= Aim of the task =
Please transcribe only the lines from the one holding "Task: Click record" through the final line of the data, both included, with no pictures.

Supplied data section start

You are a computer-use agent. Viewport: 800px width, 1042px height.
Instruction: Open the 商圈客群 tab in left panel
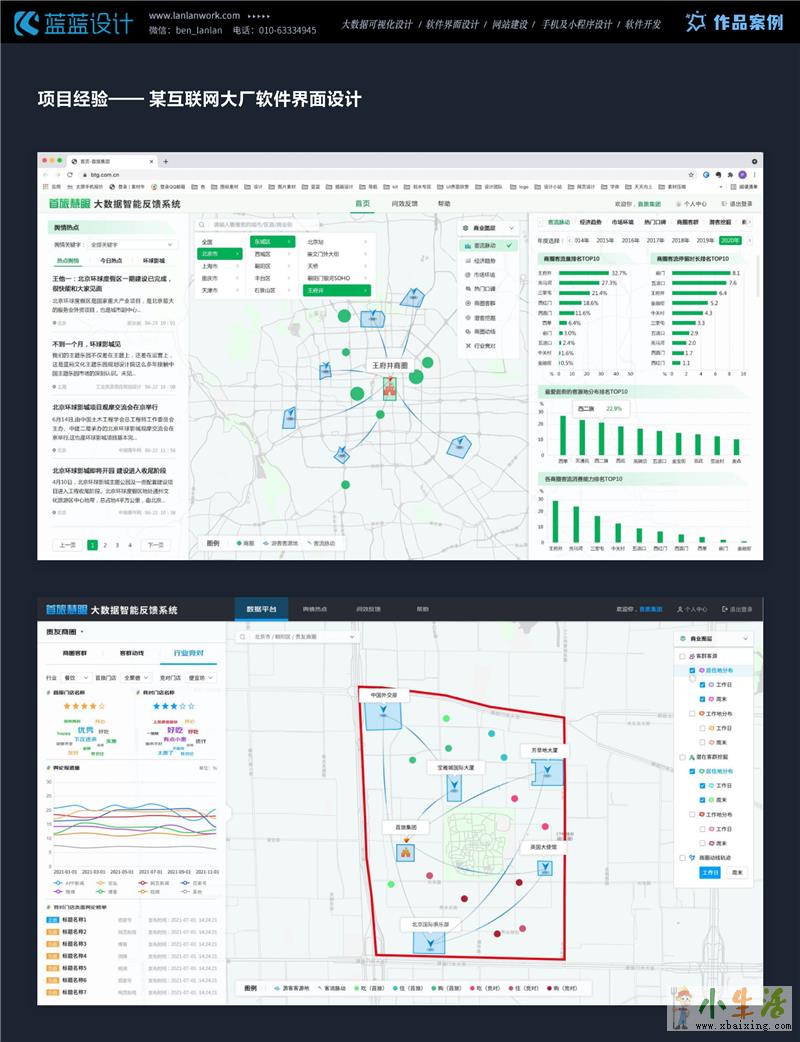tap(75, 652)
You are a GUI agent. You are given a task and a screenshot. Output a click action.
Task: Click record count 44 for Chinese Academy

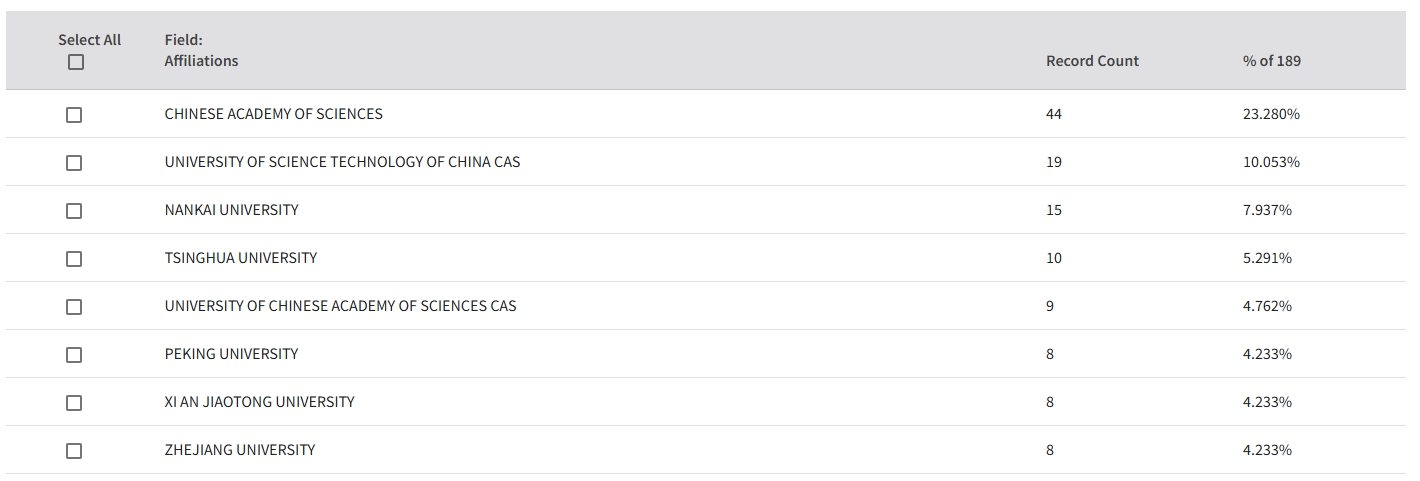tap(1054, 114)
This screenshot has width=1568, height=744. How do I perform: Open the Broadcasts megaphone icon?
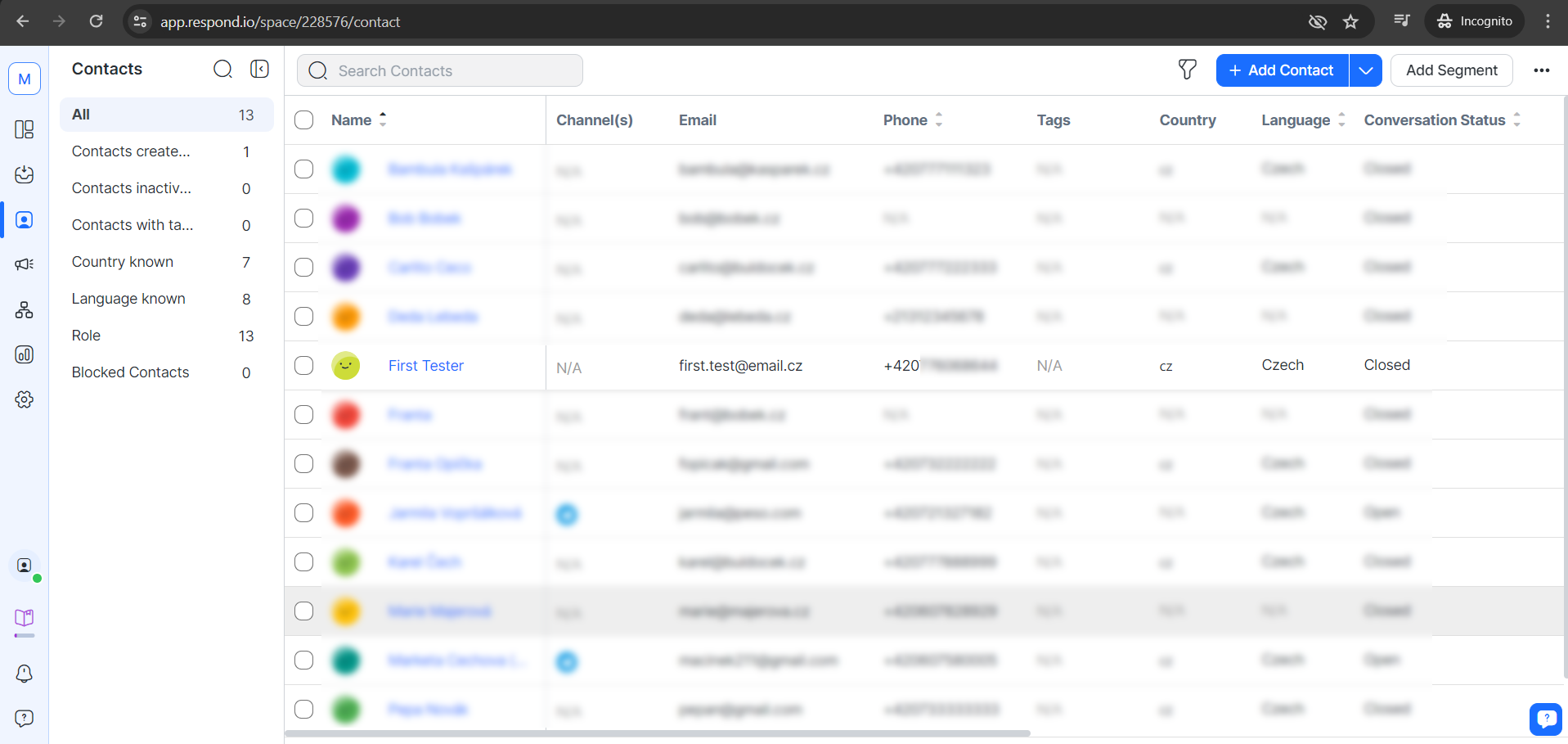click(x=25, y=264)
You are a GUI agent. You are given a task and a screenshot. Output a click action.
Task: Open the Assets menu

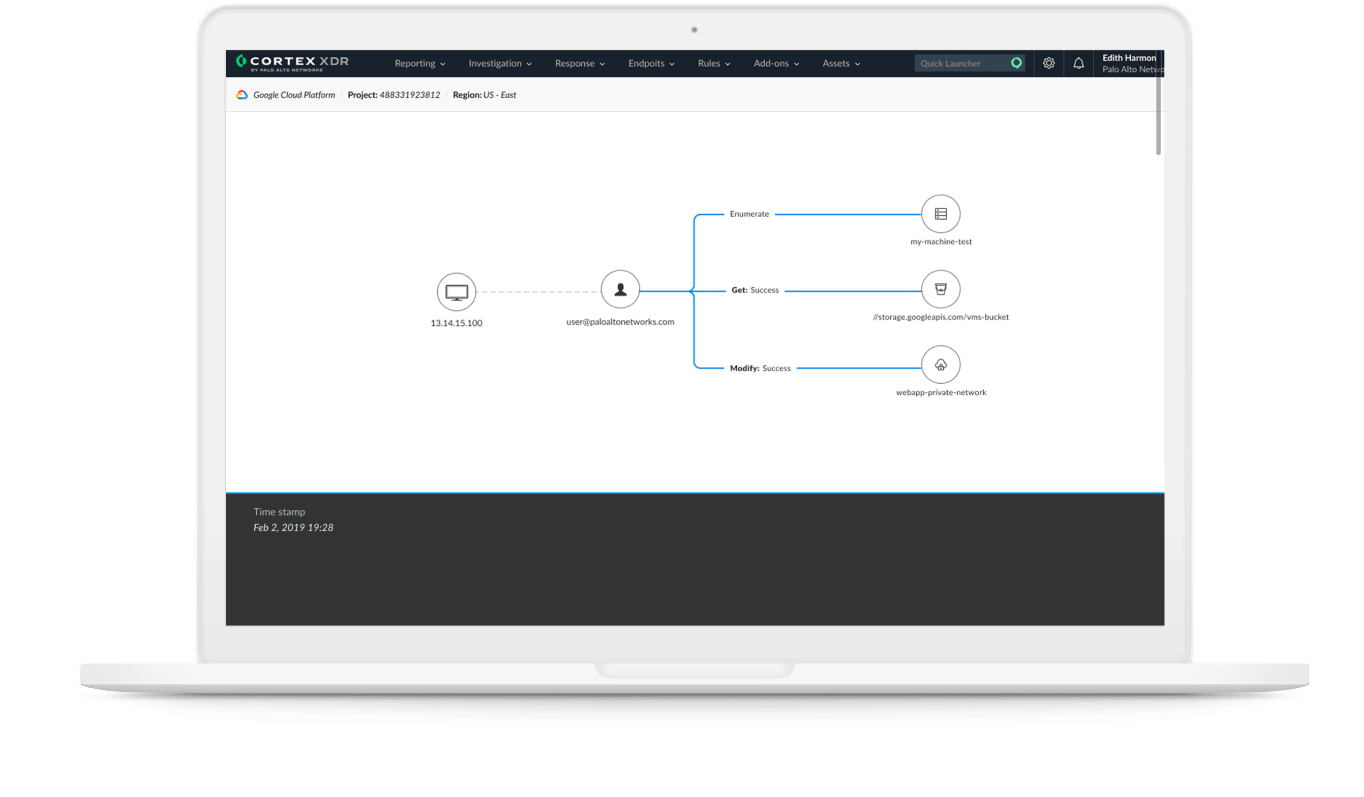point(841,64)

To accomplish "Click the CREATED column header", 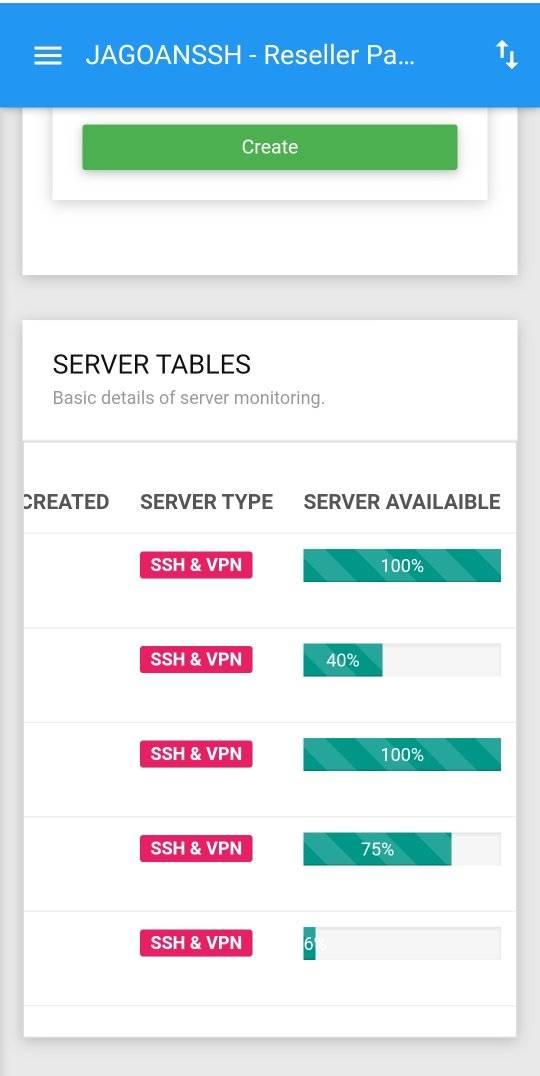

Supplied data section end

= Solution for this exercise =
Task: Click record count 44 for Chinese Academy

tap(1054, 114)
This screenshot has width=1568, height=744. How do I perform: Open the Broadcasts megaphone icon?
click(x=25, y=264)
You are a GUI agent. You are given a task and a screenshot. Output a click action.
Task: Open the Assets menu

point(841,64)

To accomplish "Click the CREATED column header", 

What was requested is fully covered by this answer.